— Task to complete —
Go to the line containing "Image resolution: width=1371" below; retype it and all following lines exactly, and leave out the pictures.

— Records provided —
──────────

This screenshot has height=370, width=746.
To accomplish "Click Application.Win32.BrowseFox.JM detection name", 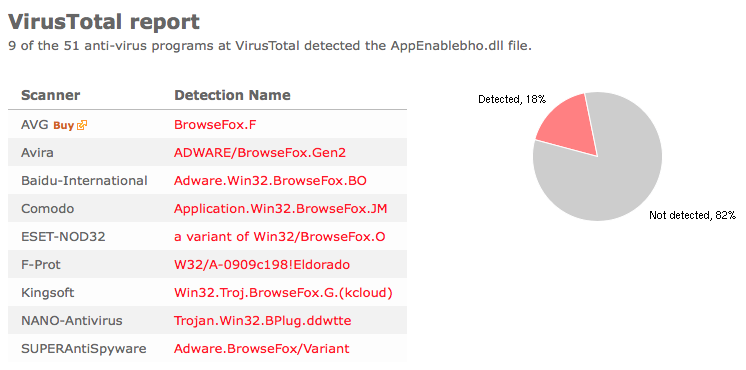I will [281, 209].
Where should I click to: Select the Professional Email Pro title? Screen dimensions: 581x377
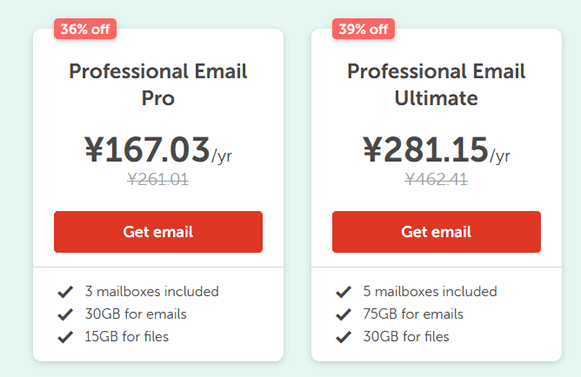tap(158, 85)
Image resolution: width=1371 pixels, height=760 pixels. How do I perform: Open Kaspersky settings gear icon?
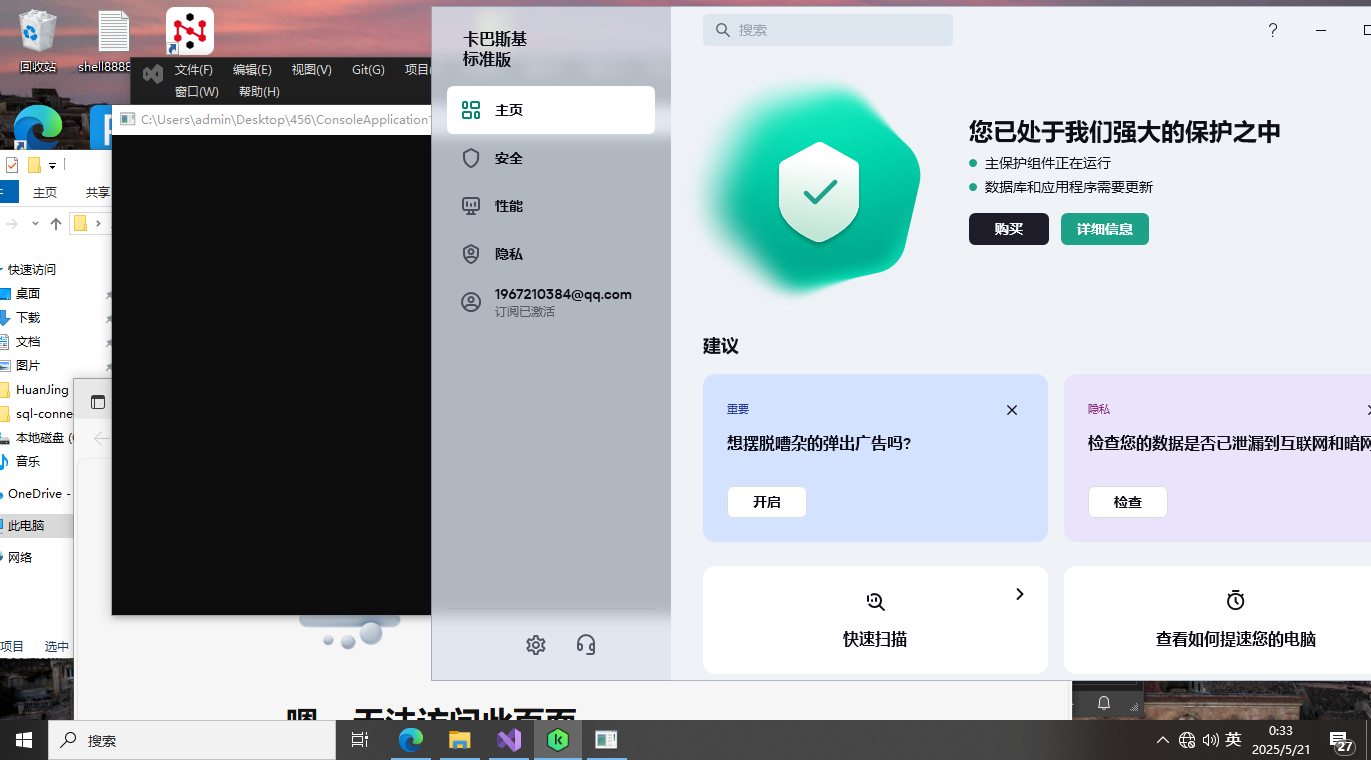pos(536,645)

──────────

— Answer space —
Image resolution: width=1371 pixels, height=760 pixels. How do I perform: Open Kaspersky settings gear icon?
pos(536,645)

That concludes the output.